Он помолчал, и в зале повисла тишина.
— Я благодарен вам за то, что вы научили нас этому, — продолжил он. — Что какие бы ветры ни дули за стенами дворца, здесь, внутри, мы всегда были и будем одной семьёй. И я надеюсь, что когда-нибудь смогу стать для своих близких тем, кем вы стали для нас.
Император чуть дольше задержал на нём взгляд. Что-то промелькнуло в его старых глазах — возможно, гордость, а может, благодарность.
— Ты уже стал, — сказал он негромко, и эти слова, произнесённые почти шёпотом, были слышны только ближайшим. Но Джей услышал и, поднимаясь с колена, чуть задержал дыхание.
Чонвон вышел вперёд и говорил, как всегда, мало — но его слова были похожи на него самого: тихие, задумчивые, пронизанные той особенной глубиной, которая делала его одновременно далёким и близким. Джейк вышел следом — и запнулся на первых же словах, но выправился. Сону обошёлся без шуток, и его короткая речь прозвучала неожиданно серьёзно.

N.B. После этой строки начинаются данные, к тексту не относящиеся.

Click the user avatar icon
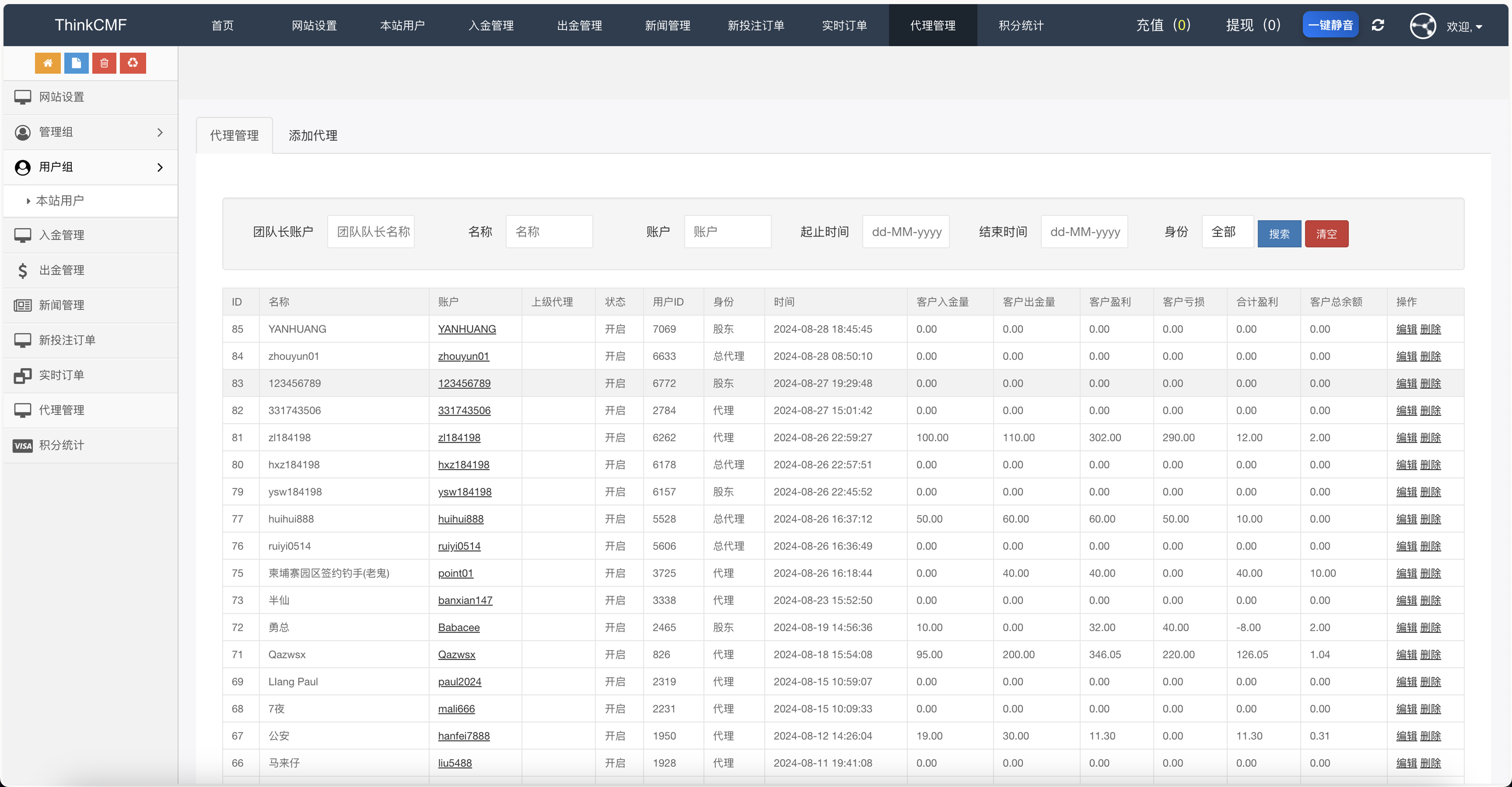Image resolution: width=1512 pixels, height=787 pixels. [x=1422, y=25]
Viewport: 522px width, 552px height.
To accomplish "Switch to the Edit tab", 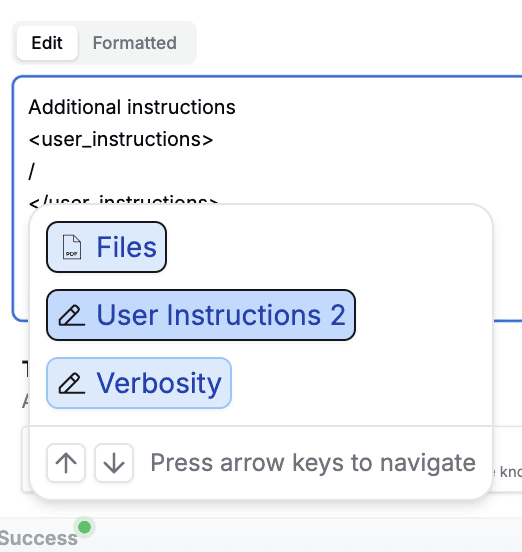I will 47,43.

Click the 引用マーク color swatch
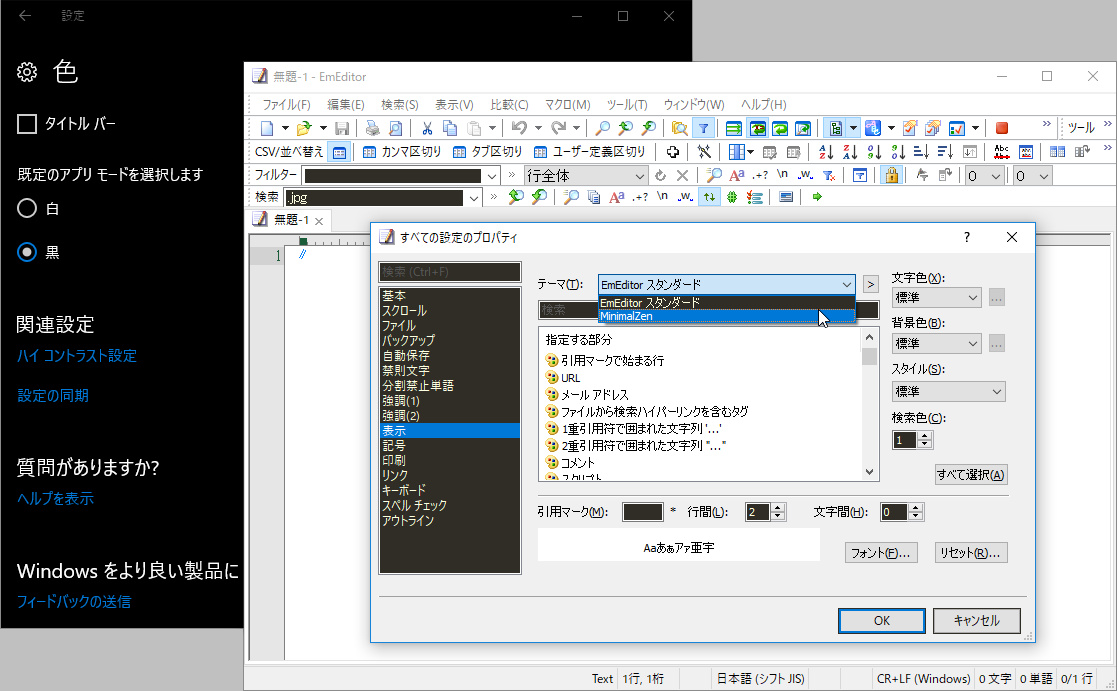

Когда очередь дошла до Ни-Ки, он шагнул вперёд — и замер. Его лицо, обычно живое и озорное, сейчас было растерянным. Он смотрел на отца и молчал. Молчание затягивалось, но никто не подгонял его. Братья просто ждали — потому что знали: Ни-Ки справится.
— Отец, — начал он наконец, и его голос, обычно звонкий и бойкий, сейчас звучал глухо. — Я... я хотел сказать спасибо. За то, что вы — наша опора. За то, что пока вы здесь, нам не страшно. Даже когда ветер дует со всех сторон, даже когда мы ошибаемся, даже когда всё идёт не так — вы держите нас. Как держали всегда. Сколько я себя помню.
Он сжал кулаки и поднял голову.
— И за то, что вы позволяете нам быть собой — даже мне, даже когда я всё порчу. Спасибо.
Император долго смотрел на младшего сына — и в этом взгляде было что-то, чего никто не ожидал. Не холод. Не отстранённость. А глубокая, тщательно скрываемая нежность.
— Ты ничего не портишь, — сказал император. Его голос прозвучал тихо, но отчётливо. — Ты — мой сын. И я горжусь каждым из вас. Каждым.
Ни-Ки выдохнул — шумно, с облегчением, — и поклонился, ниже, чем требовал этикет. Император чуть заметно кивнул ему, и в этом движении было всё: понимание, любовь и обещание. Обещание, что он всегда будет их отцом, что бы ни случилось.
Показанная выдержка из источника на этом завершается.